Nice Collateral. Shame If Something Happened to It.
Sad to admit I learned something obvious the hard way: apartment boards kind of suck.
I signed my first tiny apartment because it had 24/7 access to a rooftop—great view, fresh air, and a refuge from the bustle of the city. But, within 6 months of moving in, the apartment board decided that access to the rooftop was paid only and limited to work hours. With the flick of a pen, a majority made the best part of my apartment basically disappear.
Investors are now experiencing the same thing, but that rooftop is actually hundreds of millions of dollars of collateral.
All lender consent terms for lien subordination prevent majority rule for stripping collateral in capital markets deals—and our Q1 '25 data shows a fascinating trend:
→ These terms appeared in 52% of deals in Q1 ‘25
→ That's down from a two-year peak of 64% in Q4 ‘24
→ But still up 17 points from Q1 ‘24 (a 48.6% increase year-over-year)
Why does this matter? Without this protection, majority lenders can vote to put new debt ahead of minority lenders in the collateral line—without their consent.

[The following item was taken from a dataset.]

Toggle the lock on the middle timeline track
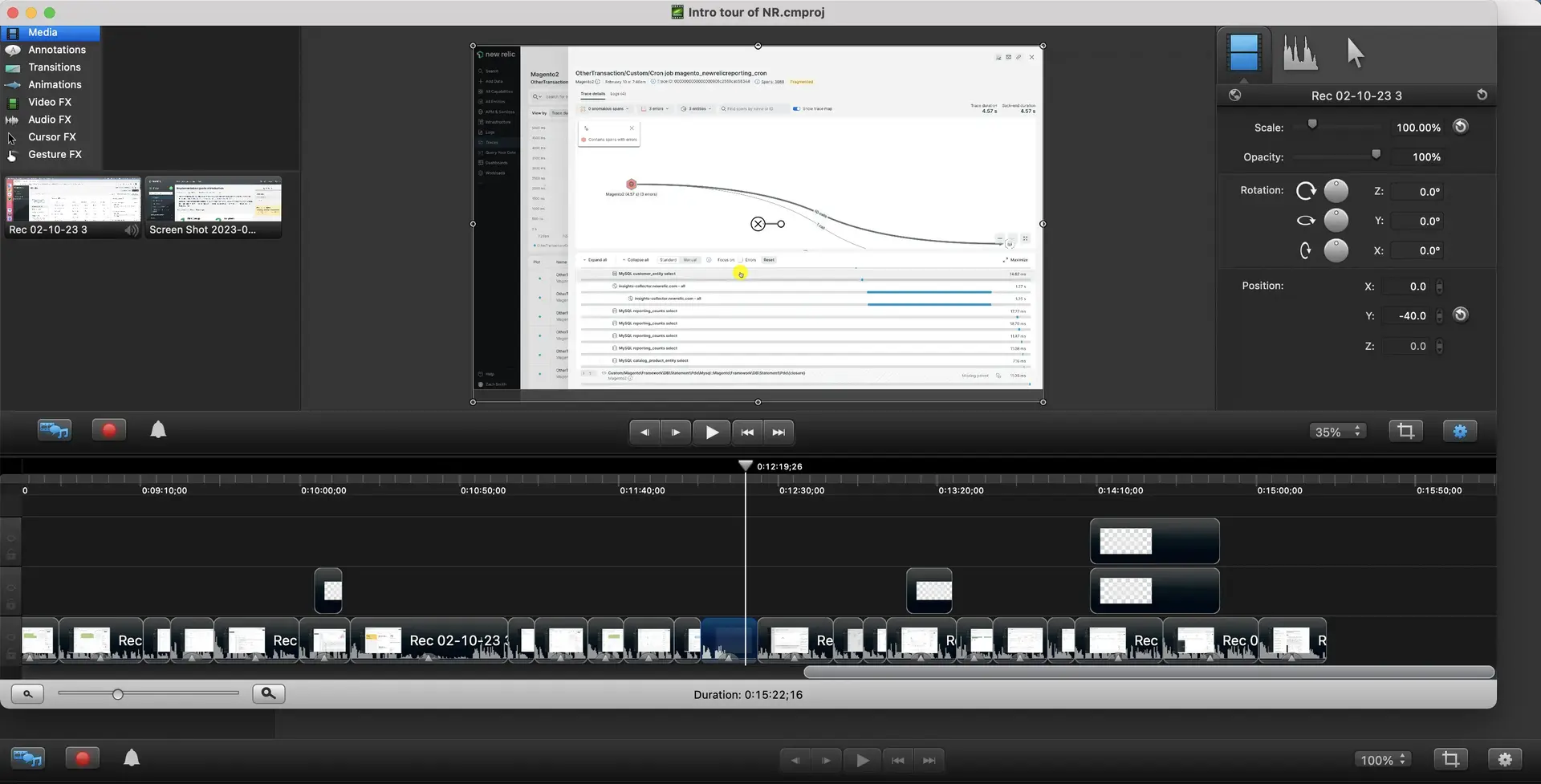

Most revealing? A few weeks ago, I shared that 68% of deals protect how payments get distributed among lenders. But here's the kicker: only 52% of deals protect collateral rights the same way. That 16-point gap means many deals protect how cash is shared but not who gets first claim on assets. It's like making sure your neighbors can't use the rooftop but they can still vote to block you from using it yourself.